Note that any number must be 7k + r with r = 0,1,...6

(7k + r)^3 = (7k + r)^2
would that help - i'm clutching at straws to be honest!!

So I think it is 7k+1

"(7k + r)^3 = (7k + r)^2"
Maybe expand these instead of setting them equal...

So, I think u mean to say 7k+1

I mean every number can be expressed as 7k + r with r = 0,1,...6
Yes, I said that above....

oh.....THAT WAS A HINT

The question does say 7k or 7k +1

@NewbieCarrot Considering certain remainders is a good way to go....

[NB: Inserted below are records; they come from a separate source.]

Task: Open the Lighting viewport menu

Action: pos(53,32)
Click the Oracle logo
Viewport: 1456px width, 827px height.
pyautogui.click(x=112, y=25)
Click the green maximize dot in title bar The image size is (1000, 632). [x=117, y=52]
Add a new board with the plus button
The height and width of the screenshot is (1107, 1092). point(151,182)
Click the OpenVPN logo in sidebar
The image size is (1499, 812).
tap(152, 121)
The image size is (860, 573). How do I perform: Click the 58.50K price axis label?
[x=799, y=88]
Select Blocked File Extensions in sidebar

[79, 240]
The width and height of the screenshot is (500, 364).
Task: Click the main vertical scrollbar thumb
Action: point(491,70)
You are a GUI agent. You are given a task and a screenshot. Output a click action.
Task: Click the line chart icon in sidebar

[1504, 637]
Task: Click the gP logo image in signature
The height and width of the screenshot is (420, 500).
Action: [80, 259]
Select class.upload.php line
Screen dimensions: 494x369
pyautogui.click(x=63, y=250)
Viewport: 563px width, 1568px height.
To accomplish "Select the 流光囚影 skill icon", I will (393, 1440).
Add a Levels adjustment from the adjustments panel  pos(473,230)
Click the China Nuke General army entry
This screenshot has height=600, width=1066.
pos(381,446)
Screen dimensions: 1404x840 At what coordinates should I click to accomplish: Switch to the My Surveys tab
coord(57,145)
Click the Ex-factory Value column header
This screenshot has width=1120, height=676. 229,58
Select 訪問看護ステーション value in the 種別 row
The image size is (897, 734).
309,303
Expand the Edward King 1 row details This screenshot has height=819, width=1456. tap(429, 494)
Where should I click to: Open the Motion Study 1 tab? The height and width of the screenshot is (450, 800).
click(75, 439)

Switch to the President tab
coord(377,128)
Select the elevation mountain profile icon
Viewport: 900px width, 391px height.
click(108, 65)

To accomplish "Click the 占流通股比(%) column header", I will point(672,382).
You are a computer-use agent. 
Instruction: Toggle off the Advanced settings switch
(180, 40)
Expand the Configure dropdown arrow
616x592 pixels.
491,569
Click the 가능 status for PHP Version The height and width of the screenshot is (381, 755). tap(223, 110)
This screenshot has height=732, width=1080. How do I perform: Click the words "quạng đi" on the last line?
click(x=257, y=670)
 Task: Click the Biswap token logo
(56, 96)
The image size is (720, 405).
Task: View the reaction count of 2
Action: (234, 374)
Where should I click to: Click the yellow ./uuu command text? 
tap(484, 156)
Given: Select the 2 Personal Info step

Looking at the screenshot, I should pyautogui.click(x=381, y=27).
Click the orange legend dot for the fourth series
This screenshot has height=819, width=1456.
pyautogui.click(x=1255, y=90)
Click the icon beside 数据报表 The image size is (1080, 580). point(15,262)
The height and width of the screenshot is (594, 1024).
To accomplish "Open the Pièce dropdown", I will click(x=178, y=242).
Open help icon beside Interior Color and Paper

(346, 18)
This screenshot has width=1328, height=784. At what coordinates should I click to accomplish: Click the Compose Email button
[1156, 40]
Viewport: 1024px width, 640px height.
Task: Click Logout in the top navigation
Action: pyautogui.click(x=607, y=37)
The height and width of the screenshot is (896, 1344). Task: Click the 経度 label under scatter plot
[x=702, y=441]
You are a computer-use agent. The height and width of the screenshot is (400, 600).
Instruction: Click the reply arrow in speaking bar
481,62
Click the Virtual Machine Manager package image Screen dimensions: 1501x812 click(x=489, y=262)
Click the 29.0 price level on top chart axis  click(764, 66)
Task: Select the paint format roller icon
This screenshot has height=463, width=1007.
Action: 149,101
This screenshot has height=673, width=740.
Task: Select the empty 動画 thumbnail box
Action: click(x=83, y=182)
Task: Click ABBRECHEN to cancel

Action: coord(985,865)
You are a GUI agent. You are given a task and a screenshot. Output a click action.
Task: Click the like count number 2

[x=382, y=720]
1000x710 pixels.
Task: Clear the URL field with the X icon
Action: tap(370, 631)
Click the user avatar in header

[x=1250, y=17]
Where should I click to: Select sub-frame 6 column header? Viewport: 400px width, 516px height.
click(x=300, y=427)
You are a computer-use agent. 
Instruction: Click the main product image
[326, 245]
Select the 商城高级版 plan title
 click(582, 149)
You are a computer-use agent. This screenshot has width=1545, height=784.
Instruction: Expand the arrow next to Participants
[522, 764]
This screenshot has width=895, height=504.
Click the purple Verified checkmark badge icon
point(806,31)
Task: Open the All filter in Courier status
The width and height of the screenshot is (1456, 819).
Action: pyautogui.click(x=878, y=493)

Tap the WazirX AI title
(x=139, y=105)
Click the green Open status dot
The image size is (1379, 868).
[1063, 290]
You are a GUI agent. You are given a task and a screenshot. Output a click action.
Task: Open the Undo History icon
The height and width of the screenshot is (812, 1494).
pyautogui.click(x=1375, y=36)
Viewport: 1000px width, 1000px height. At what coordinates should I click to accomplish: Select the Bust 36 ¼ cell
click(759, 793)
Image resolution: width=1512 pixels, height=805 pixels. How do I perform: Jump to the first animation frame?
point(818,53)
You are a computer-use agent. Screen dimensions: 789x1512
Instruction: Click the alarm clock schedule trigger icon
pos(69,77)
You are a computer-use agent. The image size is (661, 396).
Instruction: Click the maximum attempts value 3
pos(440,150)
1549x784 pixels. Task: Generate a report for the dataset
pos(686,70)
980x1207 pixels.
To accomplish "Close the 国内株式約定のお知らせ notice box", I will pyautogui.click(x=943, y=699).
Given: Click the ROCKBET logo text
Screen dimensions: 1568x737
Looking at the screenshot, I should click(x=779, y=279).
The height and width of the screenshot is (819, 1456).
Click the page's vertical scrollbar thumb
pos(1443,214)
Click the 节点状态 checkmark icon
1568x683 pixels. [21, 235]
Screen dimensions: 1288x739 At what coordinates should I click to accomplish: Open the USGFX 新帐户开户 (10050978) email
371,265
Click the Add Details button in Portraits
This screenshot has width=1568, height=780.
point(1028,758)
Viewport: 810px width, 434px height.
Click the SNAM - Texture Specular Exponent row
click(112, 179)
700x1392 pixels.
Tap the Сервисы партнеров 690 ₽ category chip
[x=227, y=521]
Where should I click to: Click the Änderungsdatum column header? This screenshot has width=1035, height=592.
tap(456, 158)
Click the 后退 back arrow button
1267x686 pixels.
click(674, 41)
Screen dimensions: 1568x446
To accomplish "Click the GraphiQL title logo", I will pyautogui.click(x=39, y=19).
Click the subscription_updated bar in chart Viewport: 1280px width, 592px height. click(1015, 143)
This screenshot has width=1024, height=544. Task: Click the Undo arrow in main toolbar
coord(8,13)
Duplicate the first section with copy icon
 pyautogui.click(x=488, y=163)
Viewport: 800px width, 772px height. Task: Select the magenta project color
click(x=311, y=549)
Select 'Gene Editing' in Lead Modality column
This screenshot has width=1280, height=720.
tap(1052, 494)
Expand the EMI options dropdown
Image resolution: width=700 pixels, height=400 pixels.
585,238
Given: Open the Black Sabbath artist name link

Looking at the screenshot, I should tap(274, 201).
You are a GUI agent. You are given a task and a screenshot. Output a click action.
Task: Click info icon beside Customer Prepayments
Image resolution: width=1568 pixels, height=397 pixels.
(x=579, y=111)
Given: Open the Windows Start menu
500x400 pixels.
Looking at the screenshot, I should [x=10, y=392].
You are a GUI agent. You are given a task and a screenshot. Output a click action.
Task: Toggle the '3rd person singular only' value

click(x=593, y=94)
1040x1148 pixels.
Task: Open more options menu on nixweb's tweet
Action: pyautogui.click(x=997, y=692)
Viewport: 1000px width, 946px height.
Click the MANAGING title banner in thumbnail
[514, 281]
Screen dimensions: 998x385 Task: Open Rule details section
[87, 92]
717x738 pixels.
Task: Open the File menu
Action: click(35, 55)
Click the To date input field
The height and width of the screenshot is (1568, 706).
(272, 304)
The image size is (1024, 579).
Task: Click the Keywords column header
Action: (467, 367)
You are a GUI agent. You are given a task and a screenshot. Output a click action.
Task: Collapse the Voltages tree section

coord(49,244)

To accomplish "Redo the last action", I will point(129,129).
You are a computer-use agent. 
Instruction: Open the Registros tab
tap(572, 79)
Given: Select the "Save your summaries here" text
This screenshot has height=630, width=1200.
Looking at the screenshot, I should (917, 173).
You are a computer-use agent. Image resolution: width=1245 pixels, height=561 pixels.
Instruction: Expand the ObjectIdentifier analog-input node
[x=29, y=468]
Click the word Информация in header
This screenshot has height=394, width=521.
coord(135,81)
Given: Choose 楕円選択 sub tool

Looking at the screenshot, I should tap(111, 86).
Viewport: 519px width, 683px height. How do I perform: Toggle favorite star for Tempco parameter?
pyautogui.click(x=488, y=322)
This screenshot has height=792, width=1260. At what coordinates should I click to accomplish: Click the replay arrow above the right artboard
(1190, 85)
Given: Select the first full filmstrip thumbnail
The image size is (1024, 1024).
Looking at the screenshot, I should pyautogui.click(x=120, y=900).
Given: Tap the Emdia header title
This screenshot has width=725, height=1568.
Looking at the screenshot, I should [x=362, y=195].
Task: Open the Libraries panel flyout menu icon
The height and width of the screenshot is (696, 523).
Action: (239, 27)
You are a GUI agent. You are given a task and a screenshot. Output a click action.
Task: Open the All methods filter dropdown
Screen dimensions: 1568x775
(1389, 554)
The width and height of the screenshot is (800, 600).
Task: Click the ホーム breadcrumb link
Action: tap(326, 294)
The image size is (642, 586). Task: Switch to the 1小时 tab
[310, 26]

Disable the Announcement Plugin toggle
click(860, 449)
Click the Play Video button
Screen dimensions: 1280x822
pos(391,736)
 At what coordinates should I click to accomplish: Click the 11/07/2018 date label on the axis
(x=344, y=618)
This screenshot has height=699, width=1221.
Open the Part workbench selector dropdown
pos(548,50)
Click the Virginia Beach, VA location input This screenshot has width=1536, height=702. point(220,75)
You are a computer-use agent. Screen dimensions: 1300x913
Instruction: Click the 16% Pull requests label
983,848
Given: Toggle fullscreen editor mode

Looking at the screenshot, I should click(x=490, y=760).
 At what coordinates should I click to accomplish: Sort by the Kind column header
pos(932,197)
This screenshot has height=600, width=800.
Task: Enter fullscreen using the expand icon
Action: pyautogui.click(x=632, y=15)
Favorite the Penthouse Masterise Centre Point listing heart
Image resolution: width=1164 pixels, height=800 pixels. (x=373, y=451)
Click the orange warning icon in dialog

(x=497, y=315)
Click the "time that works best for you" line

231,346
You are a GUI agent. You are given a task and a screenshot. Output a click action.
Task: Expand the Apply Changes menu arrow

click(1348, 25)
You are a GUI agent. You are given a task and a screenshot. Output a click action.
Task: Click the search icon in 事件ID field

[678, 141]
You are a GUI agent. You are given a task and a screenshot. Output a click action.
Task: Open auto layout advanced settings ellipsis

(7k+r)^2 = 49k^2 + 14kr + r^2 = 7(7k^2+2kr) + r^2

(7k+r)^3 = 343k^3 +147k^2r +21kr^2 +r^3 =
7(49k^3 +21k^2r +3kr^2) +r^3

Not done yet....

7(7k^2+2kr) + r^2
7(49k^3 +21k^2r +3kr^2) +r^3
have the same form with 7k+r while r=r^2=r^3 (mod 7)

OK, the reaminders are the same, and.....?

The only possible answer is r=0 or 1. And we are done

n = 7k+r
n^2 = 7x + r^2
n^3 = 7y + r^3

r = [1,6]

0 also

Yes, that's right, well done.

Just include r= 0 as well....

oh yes... .

Is there this rule:
If n=x MOD y then, n^a = x^a MOD y

Is there this rule:
If n=x MOD y then, n^a = x^a MOD y
Yes (r>=1)

(a>=1)

GREAT....... Then I think I proved if n=1,2,3,4,5,6 MOD 7 Then n^6=1 MOD 7

a^(p-1) = 1 mod p (gcd a,p = 1)

p prime

a^(p-1) = 1 mod p (p prime, gcd a,p = 1) (OR a^p = a mod p)
Fermat's Little Theorem

Indirectly related to the "necklace2 problem....

WHAT!

But how???? That is related to permutation and combination.

(n^p-n)/2p + [n(p+1/2) -n]/2 + n

Did u mean that every colour has only one bead.